Paraphrase: Children can be naughty and nice, but it is not only the child’s actions we are concerned with but his heart. Education is character formation.
Theological truth:
For the Lord gives wisdom;
from his mouth come knowledge and understanding;
he stores up sound wisdom for the upright;
he is a shield to those who walk in integrity,
guarding the paths of justice
and watching over the way of his saints.
Then you will understand righteousness and justice
and equity, every good path;
for wisdom will come into your heart,
and knowledge will be pleasant to your soul;
discretion will watch over you,
understanding will guard you,
delivering you from the way of evil,
from men of perverted speech,
who forsake the paths of uprightness
to walk in the ways of darkness (Proverbs 2:6-13)
Principal #2 is the most controversial of Mason’s principles and the most profound. I won’t be digging into the culture Mason was speaking into or try to excuse her clunky wording. Instead, we will look at what this principle is telling us about the natural laws of education, namely that there is good and evil in the world and what that means for moms and teachers of children being raised in the 21st Century. Mason wants mothers to understand the natural laws that affect our children and hinder or help our work as mothers so that we will joyfully fulfill our God-given role to guide and direct our them.
Mason explains, “My attempt… is to suggest to parents and teachers a method of education resting upon a basis of natural law; and to touch, in this connection, upon a mother's duties to her children. In venturing to speak on this latter subject, I do so with the sincerest deference to mothers, believing that, in the words of a wise teacher of men, "the woman receives from the Spirit of God Himself the intuitions into the child's character, the capacity of appreciating its strength and its weakness, the faculty of calling forth the one and sustaining the other, in which lies the mystery of education, apart from which all its rules and measures are utterly vain and ineffectual."
The main objection I hear to this principle is that children are sinners so there is no way they can be good.

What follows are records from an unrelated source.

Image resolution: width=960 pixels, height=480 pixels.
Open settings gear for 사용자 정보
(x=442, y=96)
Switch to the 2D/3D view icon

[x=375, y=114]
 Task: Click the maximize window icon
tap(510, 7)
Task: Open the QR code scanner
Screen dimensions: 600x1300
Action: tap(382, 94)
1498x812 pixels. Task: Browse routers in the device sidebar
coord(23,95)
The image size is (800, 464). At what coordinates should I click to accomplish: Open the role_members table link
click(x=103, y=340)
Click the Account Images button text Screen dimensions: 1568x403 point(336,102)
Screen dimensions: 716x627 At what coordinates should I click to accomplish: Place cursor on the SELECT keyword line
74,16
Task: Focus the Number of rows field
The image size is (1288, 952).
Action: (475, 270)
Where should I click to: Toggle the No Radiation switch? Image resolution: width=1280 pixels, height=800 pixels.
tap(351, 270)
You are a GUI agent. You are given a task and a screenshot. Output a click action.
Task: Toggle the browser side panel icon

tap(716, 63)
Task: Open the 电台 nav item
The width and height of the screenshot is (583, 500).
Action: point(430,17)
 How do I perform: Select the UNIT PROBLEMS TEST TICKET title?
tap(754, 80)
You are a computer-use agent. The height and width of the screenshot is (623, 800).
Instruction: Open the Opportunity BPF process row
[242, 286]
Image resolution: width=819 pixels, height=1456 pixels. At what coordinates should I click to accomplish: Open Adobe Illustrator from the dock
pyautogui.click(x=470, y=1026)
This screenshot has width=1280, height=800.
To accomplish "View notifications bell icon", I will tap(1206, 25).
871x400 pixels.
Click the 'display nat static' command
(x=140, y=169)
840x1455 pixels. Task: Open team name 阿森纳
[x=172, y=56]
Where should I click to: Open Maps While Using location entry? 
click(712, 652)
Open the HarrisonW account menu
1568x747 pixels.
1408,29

And this is true in the sense that they (and we can’t be Truly Good.) Well, I ask, what is the point in parenting them at all then? Just let them have their own way! Let them talk back to you. Don’t make them clean their rooms, take care of their things, or otherwise act in a respectable manner. Just let them do whatever they want to do. Child-led everything, candy all day, movies, video games! Have at it kids, you are a bunch of sinners and there is no hope for you!
Right.
That’s absurd.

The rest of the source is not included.